**WORK TO COMPLETE**
Nothing beyond the line containing "Druckversion (252, 1683)" should be printed; print each line exactly from the first line of the listing below through it.

· · ·

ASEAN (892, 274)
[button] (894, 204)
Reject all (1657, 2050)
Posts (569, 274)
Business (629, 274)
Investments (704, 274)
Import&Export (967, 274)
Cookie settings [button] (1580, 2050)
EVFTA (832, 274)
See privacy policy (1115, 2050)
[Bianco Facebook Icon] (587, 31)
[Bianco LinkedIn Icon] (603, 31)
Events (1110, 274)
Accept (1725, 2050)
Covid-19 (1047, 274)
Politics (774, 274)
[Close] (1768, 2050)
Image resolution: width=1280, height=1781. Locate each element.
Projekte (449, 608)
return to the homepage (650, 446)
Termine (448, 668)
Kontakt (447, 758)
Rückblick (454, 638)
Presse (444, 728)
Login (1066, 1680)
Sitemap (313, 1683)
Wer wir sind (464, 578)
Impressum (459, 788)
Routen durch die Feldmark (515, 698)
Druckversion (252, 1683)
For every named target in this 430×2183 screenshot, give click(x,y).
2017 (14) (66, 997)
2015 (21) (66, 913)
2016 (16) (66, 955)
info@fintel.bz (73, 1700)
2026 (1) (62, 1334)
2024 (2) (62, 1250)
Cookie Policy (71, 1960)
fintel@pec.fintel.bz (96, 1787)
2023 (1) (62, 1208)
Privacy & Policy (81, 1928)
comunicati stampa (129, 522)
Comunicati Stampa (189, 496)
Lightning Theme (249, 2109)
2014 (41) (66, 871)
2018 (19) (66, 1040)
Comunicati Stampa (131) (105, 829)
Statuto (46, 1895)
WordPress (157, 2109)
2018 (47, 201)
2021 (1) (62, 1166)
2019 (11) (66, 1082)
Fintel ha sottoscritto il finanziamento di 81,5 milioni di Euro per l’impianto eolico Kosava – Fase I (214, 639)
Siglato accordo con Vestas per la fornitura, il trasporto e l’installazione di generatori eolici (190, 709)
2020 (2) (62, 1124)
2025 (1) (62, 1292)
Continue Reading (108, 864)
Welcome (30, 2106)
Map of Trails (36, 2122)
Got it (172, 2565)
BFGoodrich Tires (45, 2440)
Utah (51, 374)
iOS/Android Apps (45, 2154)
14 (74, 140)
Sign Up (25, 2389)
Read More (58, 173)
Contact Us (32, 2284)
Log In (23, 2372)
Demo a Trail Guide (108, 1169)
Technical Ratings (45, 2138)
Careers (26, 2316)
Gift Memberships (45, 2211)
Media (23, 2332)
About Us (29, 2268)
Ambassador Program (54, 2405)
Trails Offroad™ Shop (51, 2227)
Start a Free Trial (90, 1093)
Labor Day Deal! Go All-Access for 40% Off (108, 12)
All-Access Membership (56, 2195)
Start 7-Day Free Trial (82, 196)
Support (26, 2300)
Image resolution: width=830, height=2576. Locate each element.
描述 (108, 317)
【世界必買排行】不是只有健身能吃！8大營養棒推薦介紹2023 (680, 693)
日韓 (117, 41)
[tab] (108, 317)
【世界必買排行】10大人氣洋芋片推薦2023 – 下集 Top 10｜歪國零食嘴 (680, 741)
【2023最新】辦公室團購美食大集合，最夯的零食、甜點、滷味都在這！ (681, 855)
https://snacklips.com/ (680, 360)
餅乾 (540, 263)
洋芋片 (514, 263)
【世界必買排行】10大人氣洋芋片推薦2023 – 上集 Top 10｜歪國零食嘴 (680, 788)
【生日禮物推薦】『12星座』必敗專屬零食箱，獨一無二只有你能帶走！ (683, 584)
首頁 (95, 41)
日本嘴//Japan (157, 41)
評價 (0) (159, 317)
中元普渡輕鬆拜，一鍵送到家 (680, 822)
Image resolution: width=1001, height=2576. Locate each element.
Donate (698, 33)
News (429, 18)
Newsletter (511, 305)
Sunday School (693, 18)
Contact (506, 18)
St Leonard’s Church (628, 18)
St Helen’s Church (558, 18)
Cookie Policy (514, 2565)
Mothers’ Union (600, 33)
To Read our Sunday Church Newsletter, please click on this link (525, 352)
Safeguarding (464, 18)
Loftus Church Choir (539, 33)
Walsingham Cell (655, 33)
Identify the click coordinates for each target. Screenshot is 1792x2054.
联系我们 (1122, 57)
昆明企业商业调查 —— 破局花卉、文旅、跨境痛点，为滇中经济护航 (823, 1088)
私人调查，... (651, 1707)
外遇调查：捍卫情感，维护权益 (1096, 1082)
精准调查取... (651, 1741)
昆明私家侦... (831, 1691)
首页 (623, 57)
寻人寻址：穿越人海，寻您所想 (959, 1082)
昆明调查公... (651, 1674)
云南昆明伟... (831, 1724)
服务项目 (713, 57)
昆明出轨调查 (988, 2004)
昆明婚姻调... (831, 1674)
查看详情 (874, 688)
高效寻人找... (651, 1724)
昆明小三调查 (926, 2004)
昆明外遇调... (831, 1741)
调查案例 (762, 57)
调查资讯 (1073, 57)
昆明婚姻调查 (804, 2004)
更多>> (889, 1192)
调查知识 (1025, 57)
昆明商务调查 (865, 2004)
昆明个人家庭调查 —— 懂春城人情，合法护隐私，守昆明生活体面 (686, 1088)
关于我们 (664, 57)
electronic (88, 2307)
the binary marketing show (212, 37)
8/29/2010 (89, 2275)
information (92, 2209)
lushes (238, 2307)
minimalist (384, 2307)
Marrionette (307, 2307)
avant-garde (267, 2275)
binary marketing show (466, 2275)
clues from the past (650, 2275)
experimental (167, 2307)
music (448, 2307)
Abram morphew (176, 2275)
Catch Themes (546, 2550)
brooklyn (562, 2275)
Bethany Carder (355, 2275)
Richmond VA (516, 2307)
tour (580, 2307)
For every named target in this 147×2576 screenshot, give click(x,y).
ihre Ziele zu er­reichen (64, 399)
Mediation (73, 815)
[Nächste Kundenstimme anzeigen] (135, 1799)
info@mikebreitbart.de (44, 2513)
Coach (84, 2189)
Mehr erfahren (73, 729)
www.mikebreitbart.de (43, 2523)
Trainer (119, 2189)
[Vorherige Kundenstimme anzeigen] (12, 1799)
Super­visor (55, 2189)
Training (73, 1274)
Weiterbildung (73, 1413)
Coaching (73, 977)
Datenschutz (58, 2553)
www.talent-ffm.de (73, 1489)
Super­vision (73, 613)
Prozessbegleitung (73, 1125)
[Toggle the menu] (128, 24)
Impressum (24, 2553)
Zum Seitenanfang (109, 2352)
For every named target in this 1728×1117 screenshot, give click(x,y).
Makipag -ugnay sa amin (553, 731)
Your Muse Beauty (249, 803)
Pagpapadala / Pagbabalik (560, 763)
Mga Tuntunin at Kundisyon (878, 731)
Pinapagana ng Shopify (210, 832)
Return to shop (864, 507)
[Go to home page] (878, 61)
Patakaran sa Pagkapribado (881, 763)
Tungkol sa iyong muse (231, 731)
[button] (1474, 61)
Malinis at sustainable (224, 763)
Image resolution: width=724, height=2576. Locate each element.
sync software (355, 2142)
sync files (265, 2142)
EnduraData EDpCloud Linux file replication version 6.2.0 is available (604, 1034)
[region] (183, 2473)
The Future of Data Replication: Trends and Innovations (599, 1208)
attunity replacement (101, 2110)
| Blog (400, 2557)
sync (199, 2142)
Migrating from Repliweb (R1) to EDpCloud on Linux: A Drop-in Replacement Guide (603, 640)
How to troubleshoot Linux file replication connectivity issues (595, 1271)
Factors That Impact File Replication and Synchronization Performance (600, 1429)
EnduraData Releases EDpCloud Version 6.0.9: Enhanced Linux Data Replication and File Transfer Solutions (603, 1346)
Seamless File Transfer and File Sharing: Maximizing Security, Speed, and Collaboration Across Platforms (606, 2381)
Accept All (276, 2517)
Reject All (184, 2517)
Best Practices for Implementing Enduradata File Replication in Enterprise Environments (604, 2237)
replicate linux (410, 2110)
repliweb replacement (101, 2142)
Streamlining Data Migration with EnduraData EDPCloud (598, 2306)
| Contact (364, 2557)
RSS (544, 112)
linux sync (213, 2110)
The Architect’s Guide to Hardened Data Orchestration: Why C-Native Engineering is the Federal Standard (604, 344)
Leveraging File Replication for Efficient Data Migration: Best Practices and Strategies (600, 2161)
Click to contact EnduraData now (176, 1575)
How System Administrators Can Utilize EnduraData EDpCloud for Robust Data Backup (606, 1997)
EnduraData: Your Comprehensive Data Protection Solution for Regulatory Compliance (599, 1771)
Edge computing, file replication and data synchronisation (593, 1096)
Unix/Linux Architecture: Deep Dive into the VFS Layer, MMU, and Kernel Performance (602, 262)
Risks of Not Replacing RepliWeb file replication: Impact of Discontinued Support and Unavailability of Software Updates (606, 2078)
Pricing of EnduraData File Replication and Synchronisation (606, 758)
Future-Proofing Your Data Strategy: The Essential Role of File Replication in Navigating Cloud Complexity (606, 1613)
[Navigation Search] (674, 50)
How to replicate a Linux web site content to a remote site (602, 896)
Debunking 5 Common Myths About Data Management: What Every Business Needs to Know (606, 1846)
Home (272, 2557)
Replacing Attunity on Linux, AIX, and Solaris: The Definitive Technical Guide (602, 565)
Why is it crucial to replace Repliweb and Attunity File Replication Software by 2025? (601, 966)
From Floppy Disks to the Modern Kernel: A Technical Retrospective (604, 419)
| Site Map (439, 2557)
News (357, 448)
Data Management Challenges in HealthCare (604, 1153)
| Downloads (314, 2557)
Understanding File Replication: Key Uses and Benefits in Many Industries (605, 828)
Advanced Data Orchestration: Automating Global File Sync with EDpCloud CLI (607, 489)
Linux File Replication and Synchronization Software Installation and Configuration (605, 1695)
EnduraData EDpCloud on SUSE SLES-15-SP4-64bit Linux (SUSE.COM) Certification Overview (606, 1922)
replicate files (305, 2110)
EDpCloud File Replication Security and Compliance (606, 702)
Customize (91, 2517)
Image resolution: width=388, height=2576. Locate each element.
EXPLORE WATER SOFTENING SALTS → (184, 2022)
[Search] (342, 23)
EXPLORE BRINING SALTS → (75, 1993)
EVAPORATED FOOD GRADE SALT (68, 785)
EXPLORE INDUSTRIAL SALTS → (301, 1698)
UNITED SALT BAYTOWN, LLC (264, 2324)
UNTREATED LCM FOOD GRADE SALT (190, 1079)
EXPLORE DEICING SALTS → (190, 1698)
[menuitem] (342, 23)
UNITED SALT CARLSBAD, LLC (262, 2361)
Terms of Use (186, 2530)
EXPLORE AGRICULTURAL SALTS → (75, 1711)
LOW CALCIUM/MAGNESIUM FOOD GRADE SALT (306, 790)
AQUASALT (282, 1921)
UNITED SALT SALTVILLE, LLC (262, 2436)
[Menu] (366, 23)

· · ·

**RESULT**
ASEAN (892, 274)
[button] (894, 204)
Reject all (1657, 2050)
Posts (569, 274)
Business (629, 274)
Investments (704, 274)
Import&Export (967, 274)
Cookie settings [button] (1580, 2050)
EVFTA (832, 274)
See privacy policy (1115, 2050)
[Bianco Facebook Icon] (587, 31)
[Bianco LinkedIn Icon] (603, 31)
Events (1110, 274)
Accept (1725, 2050)
Covid-19 (1047, 274)
Politics (774, 274)
[Close] (1768, 2050)
Image resolution: width=1280, height=1781. Locate each element.
Projekte (449, 608)
return to the homepage (650, 446)
Termine (448, 668)
Kontakt (447, 758)
Rückblick (454, 638)
Presse (444, 728)
Login (1066, 1680)
Sitemap (313, 1683)
Wer wir sind (464, 578)
Impressum (459, 788)
Routen durch die Feldmark (515, 698)
Druckversion (252, 1683)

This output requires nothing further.